En las tinieblas mojadas, un escalofrío le corre de la cabeza a los pies. De nuevo suenan, muy fuertes, las cornetas y las campanas, pero él sigue viendo, en el sol del atardecer, a los ocho o diez niños-soldados, en cuclillas o tumbados sobre el cascajo. Las compañías de la retaguardia los van dejando atrás. Son los más jóvenes, parecen disfrazados, se los nota muertos de hambre y cansancio. Asombrado, el periodista miope descubre a su colega entre ellos. Un Capitán de bigotes, que parece víctima de sentimientos encontrados —piedad, cólera, indecisión — recibe al Coronel: se negaban a continuar, Excelencia, ¿qué debía hacer? El periodista trata afanosamente de persuadir a su colega: que se levante, que haga un esfuerzo. «No eran razones lo que necesitaba —piensa—, si hubiera tenido un átomo de energía hubiera seguido. » Recuerda sus piernas estiradas, la lividez de su cara, su respiración perruna. Uno de los niños lloriquea: prefieren que los haga matar, Excelencia, tienen los pies infectados, zumbidos en la cabeza, no darán un paso más. Solloza, con las manos como rezando, y, poco a poco, los que no lloraban también rompen a llorar, tapándose las caras y encogiéndose a los pies del Coronel. Recuerda la mirada de Moreira César, sus ojitos fríos pasando y volviendo a pasar sobre el grupo:

—Creí que se harían hombres más rápido en las filas. Se van a perder lo mejor de la fiesta. Me han defraudado, muchachos. Para no considerarlos desertores, les doy de baja. Entreguen sus armas y sus uniformes.

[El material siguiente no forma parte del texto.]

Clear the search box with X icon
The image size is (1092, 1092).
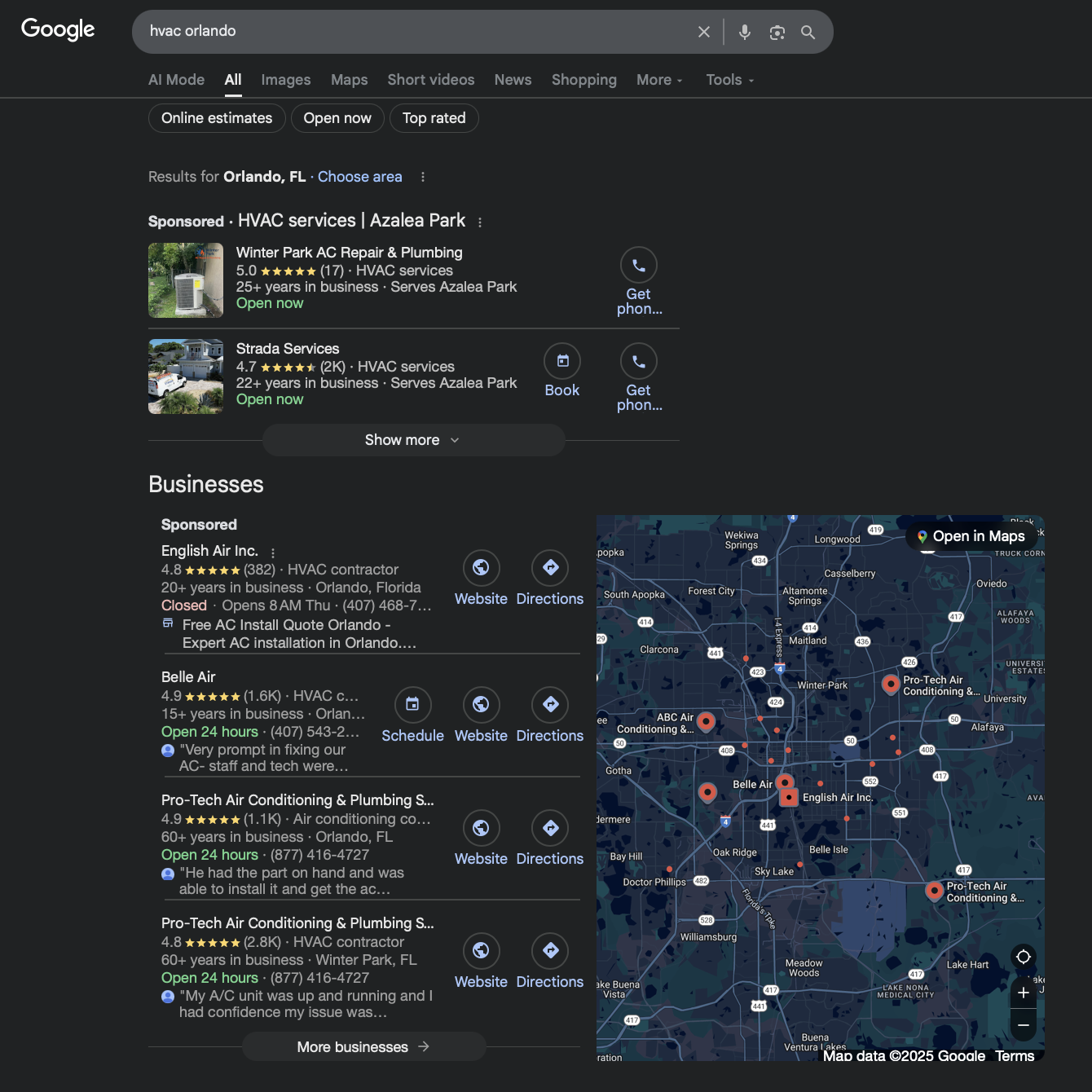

El periodista miope cede media ración de agua a su colega y ahí está la sonrisa con que éste se lo agradece, mientras los niños, apoyándose unos en otros, con manos flojas, se quitan las guerreras y los quepis y devuelven sus fusiles a los armeros.

—No se queden aquí, es demasiado descubierto —les dice Moreira César—. Traten de llegar al roquedal donde hicimos alto esta mañana. Escóndanse ahí hasta que pase alguna patrulla. La verdad, tienen pocas probabilidades.

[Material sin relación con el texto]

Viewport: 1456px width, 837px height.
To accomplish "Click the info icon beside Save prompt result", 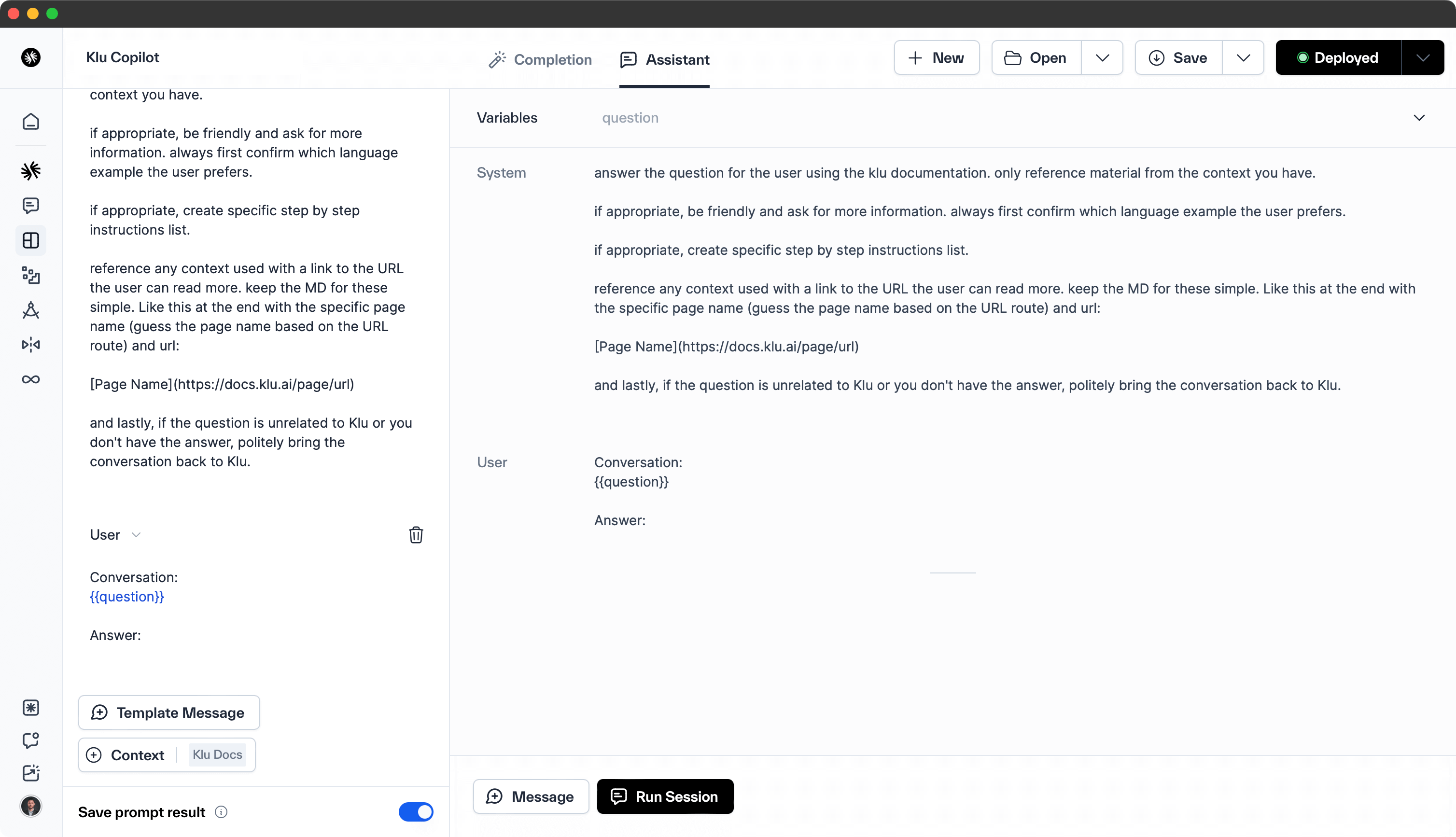I will pyautogui.click(x=221, y=812).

Da media vuelta y regresa a la cabeza de la Columna. Su colega susurra a modo de despedida: «En la puerta del horno se quema el pan, joven amigo». Ahí está el viejo, con su bufanda absurda en el pescuezo, quedándose atrás, sentado como un monitor entre chiquillos semidesnudos que berrean. Piensa: «También ha llovido allá». Imagina la sorpresa, la felicidad, la resurrección que debió ser para el viejo y los chiquillos ese súbito chaparrón que envía el cielo segundos después de jorobarse y oscurecerse de nubarrones. Imagina la incredulidad, las sonrisas, las bocas abriéndose ávidas, gozosas, las manos formando cuencos para retener el agua, imagina a los muchachos abrazándose, poniéndose de pie, descansando, envalentonados, desmagullados. ¿Habrán reanudado la marcha, alcanzado tal vez a la retaguardia? Encogiéndose hasta tocar el mentón con las rodillas, el periodista miope se responde que no: su abatimiento y ruina física eran tales que ni siquiera la lluvia habrá sido capaz de levantarlos.